─── SOURCE TEXT

Well before Europe would normally reach the height of summer, the continent's latest heat wave is already killing people, interrupting daily routines, and testing infrastructure built for milder weather. This is proving to be far more than a period of uncomfortable heat.
To scientists, the episode underscores how quickly Europe is warming compared with how slowly it is preparing.
What's happening?
On Tuesday, 23 countries were under heat alerts, CNN reported, and Germany, France, Spain, Switzerland, and Luxembourg were at the highest red-warning level. Under a powerful heat dome, extreme temperatures have spread across much of the continent, knocking down records in France, Spain, the United Kingdom, and elsewhere.
France Prime Minister Sébastien Lecornu said 40 people had drowned since June 18, connecting the deaths to the heat and calling the high temperatures a "grim scourge."
Three older adults also died near Bordeaux, while the Associated Press reported that two young children died after they were found inside a hot car in Southern France.
Météo-France noted the country's average temperature reached a record 85.6 degrees Fahrenheit, and one town climbed above 111 degrees, per CNN.
The U.K. also faced dangerous conditions. As temperatures moved toward triple digits, the Met Office issued a rare red warning to signal a risk to life. Hundreds of schools closed or ended the day early, train travel was being discouraged, and U.N. Secretary-General António Guterres said London was "cooking."
Why does it matter?
Extreme heat can overwhelm the human body, especially when hot nights keep people from cooling down.
"This heat is not an inconvenience; it is a growing public health threat," Friederike Otto, a climate science professor at Imperial College London, warned, according to CNN.
The damage goes well beyond discomfort. Intensifying extreme weather disasters can increase heat illness and drowning, strain power supplies, disrupt transportation, and cost people time at work and school. Families, businesses, and public services all feel the impact when homes trap dangerous indoor heat, energy systems are pushed to the limit, and rail lines buckle.
Europe faces particular risks. As CNN noted, it is warming faster than any other continent, at about two to three times the global average, while only about 20% of homes have air conditioning. Many buildings in Northern Europe were built to keep heat in rather than let it out.
"The heat that actually harms people is the heat trapped inside their homes," Timur Dogan, an associate professor of architecture at Cornell University, told CNN.
What's being done?
Authorities are issuing heat alerts, closing schools, urging people to avoid unnecessary travel, and warning residents about pressure on energy and water systems. While those steps can help reduce immediate harm, scientists say emergency measures alone will not be enough.
Experts point to a broader need for heat-resilient infrastructure. "There is huge agreement that the next three months will be abnormally warm," Peter Thorne of Maynooth University's ICARUS Climate Research Centre told CNN.
"This isn't the new norm at all; this is the foothills of absolute catastrophe," said Hugh Montgomery, professor of intensive care medicine at University College London. Otto put it even more plainly: "Yes it's climate change, yes it's us, no it's not El Niño."

──────
─── LISTED ENTRIES

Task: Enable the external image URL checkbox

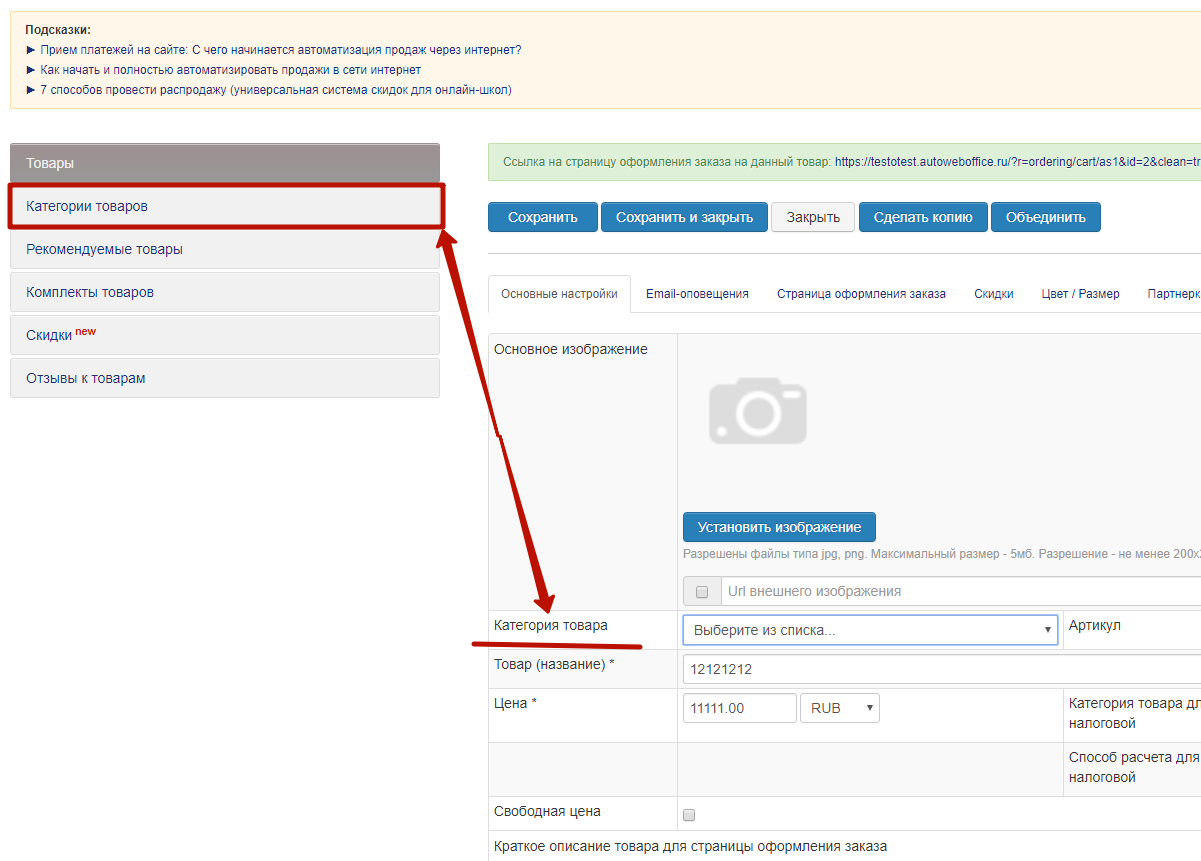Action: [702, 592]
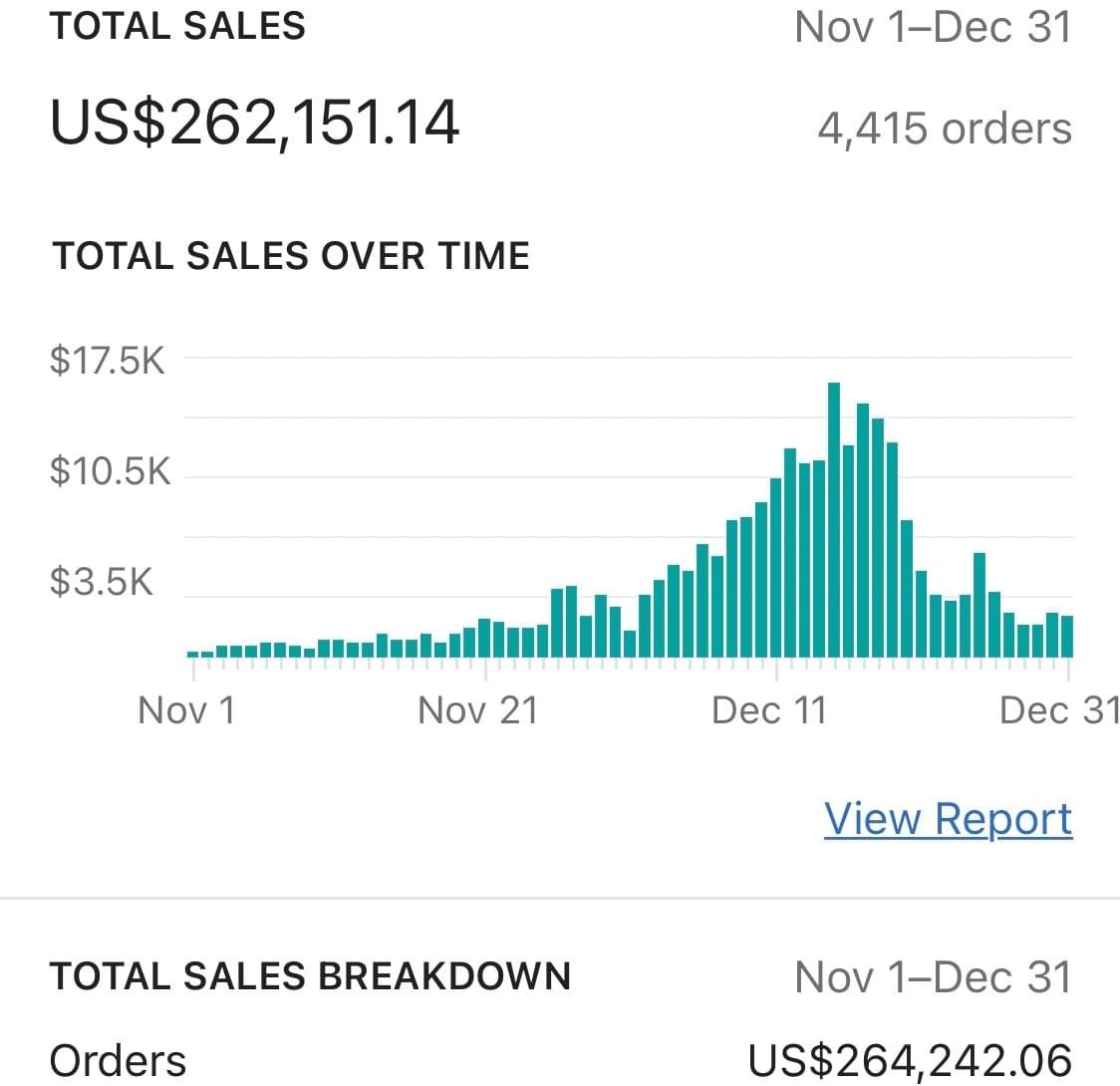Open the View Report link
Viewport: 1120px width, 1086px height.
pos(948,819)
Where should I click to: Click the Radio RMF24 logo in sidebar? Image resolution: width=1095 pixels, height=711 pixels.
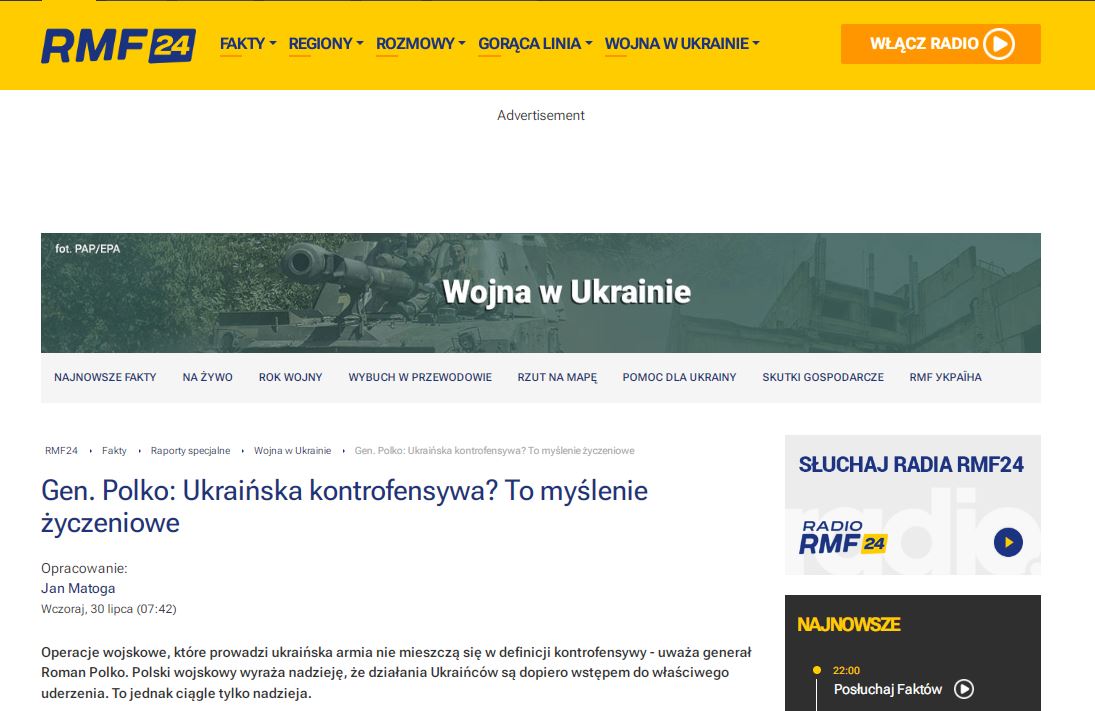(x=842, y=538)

──────

* _ABOUT THIS TASK_
Answer these questions using the article on Europe's heat wave:
(a) On Tuesday, how many countries were under heat alerts?
(b) About what share of homes in Europe have air conditioning?
(c) Who said London was "cooking"?

* _SOLVED EXERCISE_
(a) 23
(b) About 20%
(c) U.N. Secretary-General António Guterres